The attitudes of healthcare personnel to influenza vaccination were investigated by means of several anonymous questionnaires. Those who opted for vaccination did so principally to protect themselves and their family, friends, and colleagues. Concern for patients was relegated to third place. The most frequent reasons given for refusing vaccination were low estimation of the risk of infection, fear of adverse effects, and scepticism whether the vaccine offered adequate protection.

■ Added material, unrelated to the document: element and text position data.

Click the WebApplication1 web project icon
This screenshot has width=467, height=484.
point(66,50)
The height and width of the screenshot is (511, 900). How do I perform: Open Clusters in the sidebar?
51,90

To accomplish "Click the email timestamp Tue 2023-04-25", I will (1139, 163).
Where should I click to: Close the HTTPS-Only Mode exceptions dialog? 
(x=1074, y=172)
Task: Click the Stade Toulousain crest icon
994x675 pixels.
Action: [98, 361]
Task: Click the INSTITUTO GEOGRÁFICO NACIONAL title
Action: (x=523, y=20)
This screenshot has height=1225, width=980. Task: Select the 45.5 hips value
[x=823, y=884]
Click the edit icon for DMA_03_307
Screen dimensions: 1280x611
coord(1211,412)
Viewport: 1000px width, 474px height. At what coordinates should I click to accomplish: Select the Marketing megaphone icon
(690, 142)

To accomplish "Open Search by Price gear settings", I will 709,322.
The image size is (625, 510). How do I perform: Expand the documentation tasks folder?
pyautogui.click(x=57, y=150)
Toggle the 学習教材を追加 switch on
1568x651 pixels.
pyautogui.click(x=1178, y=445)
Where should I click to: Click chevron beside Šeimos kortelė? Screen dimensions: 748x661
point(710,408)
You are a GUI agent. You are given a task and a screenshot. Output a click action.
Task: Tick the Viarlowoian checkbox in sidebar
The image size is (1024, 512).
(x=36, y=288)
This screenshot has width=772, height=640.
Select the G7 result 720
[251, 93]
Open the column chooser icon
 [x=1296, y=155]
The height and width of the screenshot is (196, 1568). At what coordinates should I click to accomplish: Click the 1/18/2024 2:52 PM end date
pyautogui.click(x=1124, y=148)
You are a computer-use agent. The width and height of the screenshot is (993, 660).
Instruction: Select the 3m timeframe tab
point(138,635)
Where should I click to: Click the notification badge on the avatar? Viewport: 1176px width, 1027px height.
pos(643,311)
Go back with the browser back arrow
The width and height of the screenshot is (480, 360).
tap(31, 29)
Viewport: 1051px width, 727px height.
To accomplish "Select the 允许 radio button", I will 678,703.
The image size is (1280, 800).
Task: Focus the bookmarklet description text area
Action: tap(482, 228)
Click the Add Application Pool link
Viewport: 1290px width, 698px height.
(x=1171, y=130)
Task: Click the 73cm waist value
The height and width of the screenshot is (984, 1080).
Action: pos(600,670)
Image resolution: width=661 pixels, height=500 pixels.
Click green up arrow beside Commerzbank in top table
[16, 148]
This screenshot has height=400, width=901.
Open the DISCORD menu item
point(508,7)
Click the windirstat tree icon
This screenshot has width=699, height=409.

In the influenza season 2008/2009, the vaccination rate at Frankfurt University Hospital was greatly improved by making it mandatory for all unvaccinated employees to wear a protective mask in order to break chains of infection in the hospital. Within 10 days the vaccination coverage rose from 33% to 57.7%.
The authors conclude that satisfactory vaccination rates obviously cannot be achieved by means of voluntary, free-of-charge vaccination programs and information campaigns. They recommend, therefore, that hospital authorities consider compulsory vaccination for employees who care for immune-compromised patients.